クラフトの愛娘を、仮想世界上とはいえ傷つけるわけにはいかない。
動きを軽く打ち合わせた後、アゼルたちは山に足を踏み入れた。
細長く見える山も、ふもとに至れば厳しいとはいえ歩いて登れる程度の傾斜だ。
中腹より先は流石にロッククライミングの様に登らなければならないが、それは小鬼たちも同じことだ。
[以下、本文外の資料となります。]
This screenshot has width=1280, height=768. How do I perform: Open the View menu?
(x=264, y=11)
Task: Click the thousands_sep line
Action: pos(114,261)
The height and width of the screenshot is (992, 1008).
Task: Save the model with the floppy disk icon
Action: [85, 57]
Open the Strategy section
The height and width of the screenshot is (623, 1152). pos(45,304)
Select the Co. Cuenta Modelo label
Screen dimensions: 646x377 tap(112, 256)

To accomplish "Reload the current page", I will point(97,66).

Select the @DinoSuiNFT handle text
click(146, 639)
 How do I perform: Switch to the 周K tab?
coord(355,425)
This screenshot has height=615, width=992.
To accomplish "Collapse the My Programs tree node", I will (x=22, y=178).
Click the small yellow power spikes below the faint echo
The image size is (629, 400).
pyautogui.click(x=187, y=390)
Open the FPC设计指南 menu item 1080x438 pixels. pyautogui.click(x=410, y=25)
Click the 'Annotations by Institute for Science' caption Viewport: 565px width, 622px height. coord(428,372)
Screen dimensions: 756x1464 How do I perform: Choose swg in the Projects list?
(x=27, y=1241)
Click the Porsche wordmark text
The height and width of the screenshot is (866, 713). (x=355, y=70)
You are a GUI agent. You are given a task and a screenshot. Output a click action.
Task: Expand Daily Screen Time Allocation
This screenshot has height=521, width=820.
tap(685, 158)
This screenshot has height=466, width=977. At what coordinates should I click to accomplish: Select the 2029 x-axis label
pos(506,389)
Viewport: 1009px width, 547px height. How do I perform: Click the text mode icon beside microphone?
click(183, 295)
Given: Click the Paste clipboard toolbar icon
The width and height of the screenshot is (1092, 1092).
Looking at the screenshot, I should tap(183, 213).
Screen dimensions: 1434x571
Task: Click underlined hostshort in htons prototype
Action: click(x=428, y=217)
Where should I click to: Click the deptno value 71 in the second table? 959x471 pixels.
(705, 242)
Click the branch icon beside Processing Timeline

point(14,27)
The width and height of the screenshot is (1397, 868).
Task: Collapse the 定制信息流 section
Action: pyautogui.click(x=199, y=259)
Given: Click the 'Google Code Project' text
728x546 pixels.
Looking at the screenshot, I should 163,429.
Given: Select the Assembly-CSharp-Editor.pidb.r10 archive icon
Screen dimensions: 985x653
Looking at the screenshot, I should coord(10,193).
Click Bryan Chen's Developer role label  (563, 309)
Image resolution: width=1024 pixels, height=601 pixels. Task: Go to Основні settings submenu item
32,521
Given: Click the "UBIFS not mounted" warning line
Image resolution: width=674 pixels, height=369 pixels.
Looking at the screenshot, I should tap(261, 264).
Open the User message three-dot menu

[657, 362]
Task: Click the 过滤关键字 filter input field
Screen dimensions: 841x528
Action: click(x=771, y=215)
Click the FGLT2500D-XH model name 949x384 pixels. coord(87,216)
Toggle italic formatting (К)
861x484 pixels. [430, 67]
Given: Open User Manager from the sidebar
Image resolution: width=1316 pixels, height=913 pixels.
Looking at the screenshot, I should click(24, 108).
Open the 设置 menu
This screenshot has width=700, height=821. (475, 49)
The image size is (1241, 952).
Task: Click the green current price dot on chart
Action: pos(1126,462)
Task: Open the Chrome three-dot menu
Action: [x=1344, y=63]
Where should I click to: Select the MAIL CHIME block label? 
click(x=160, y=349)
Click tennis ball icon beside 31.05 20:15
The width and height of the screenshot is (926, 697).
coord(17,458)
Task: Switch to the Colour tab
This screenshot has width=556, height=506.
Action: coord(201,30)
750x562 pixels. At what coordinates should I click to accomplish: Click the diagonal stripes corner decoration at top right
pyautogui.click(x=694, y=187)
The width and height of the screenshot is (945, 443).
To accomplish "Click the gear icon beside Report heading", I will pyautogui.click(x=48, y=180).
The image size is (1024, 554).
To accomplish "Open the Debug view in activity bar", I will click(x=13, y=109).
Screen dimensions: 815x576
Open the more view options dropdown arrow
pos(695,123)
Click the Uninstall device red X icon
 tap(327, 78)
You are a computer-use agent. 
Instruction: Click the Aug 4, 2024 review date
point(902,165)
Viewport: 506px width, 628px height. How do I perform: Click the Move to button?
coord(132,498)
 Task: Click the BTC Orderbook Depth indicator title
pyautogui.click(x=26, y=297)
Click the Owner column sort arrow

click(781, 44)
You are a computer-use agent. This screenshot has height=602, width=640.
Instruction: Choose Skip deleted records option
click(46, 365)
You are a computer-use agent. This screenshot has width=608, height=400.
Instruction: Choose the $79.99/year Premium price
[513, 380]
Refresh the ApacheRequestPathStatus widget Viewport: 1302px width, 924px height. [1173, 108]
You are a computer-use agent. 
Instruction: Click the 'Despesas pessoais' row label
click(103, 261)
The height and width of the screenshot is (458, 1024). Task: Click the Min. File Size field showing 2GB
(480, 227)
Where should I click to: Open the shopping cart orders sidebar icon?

人間よりもはるかに身軽とは言え、流石にそんなところには住んでいない。
「……いた」
しばらく山道を進んだところで、葵は小声で囁いた。
その視線の先で、緑色の小鬼が二匹、ぶらぶらと歩いている。
「じゃあ、わたしが突っ込んで右を攻撃するから、左をお願い」
こくりと頷く相棒に、葵は剣を構えて突進した。
クラフトに作ってもらった防具は以前使っていた甲冑よりも遥かに硬く、そのくせ格段に動きやすい。以前は防御をがっしり固めた重戦士をしていたが、全く同じことが軽戦士のスタイルで出来るようになってしまった。
「KYI!」
しかしそんな葵が敵に近づくよりも早く、左の小鬼に氷の矢が突き刺さる。
驚きに目を見開きつつも、葵は小鬼を一刀の元に切り伏せた。
「魔術、上手だね。びっくりしちゃった」
両方絶命していることを確認し、葵はアゼルの元へと戻る。
葵自身は魔術を使った事はないが、魔術師と組んで仕事をしたことはある。
これほどまでに見事な氷の魔術を使う相手は初めてだった。
「師匠に教えてもらった魔術だから」
クラフトに作り方を教わったものである。そんな自慢を、
「ああ、なあんだ」
葵は誤解した。
魔術というのは、他人に譲渡できる。
この世界はゲームではないから、レベルに当たるようなものはない。
上手なスクリプトが出回れば、誰でも扱える。
だからこそ、魔術を作り出した魔法使いは滅多な事では他人に魔術を教えない。
クラフトが作った魔術をそのまま貰ったのなら、これほど見事なのも当然な事だ。
葵はそう納得して、先に進むことにした。
今回の仕事はずいぶん楽が出来そうだ。そんな風に思いながら。